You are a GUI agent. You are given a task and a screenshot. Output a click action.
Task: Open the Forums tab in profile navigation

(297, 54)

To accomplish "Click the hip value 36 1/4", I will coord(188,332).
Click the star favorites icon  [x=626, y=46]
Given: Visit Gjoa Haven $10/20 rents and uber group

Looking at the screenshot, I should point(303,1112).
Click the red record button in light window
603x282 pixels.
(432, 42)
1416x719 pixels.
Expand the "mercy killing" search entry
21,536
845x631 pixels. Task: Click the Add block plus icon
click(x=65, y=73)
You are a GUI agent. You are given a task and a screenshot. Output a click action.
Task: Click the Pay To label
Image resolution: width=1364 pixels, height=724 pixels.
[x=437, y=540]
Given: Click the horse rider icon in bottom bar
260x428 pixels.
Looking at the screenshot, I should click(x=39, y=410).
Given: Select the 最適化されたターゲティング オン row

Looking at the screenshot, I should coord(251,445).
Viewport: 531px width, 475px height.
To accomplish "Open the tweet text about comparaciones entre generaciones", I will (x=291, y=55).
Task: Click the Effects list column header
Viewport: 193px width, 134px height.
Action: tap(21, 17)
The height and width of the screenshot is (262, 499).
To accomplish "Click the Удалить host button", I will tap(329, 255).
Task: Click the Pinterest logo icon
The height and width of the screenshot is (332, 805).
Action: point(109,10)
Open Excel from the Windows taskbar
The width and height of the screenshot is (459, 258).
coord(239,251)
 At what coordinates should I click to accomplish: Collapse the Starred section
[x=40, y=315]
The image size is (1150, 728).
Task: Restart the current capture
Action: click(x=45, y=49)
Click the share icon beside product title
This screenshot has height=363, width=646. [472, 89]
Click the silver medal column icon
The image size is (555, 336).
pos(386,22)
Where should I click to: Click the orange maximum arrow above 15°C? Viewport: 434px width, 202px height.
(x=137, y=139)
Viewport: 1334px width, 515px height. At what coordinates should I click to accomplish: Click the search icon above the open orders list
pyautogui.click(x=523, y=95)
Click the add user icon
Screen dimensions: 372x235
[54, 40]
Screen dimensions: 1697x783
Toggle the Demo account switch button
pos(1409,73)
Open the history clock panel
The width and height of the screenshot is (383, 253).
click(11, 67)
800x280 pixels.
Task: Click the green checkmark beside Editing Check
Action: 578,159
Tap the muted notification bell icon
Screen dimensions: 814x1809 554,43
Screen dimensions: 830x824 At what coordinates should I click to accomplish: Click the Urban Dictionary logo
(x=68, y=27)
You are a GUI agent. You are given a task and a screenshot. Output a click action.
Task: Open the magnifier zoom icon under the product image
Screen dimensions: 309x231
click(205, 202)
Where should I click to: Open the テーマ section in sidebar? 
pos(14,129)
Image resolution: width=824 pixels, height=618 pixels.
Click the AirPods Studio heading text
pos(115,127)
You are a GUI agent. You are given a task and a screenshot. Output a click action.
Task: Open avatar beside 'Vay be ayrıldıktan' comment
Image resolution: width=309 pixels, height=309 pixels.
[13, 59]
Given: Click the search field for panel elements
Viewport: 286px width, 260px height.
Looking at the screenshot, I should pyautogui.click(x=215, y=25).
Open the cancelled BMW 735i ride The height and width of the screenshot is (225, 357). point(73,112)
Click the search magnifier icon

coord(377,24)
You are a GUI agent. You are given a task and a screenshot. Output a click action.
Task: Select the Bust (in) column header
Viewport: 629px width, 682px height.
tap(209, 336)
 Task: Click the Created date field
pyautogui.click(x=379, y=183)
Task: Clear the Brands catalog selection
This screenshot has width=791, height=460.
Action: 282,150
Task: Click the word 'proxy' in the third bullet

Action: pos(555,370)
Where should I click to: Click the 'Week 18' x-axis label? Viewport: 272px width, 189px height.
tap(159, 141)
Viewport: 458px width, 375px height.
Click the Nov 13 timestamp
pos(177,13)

★ ★ ★

> TASK TO COMPLETE: The answer must consist of every line from the records above that holds "header".

> EXERCISE ANSWER:
Task: Click the Effects list column header
Task: Select the Bust (in) column header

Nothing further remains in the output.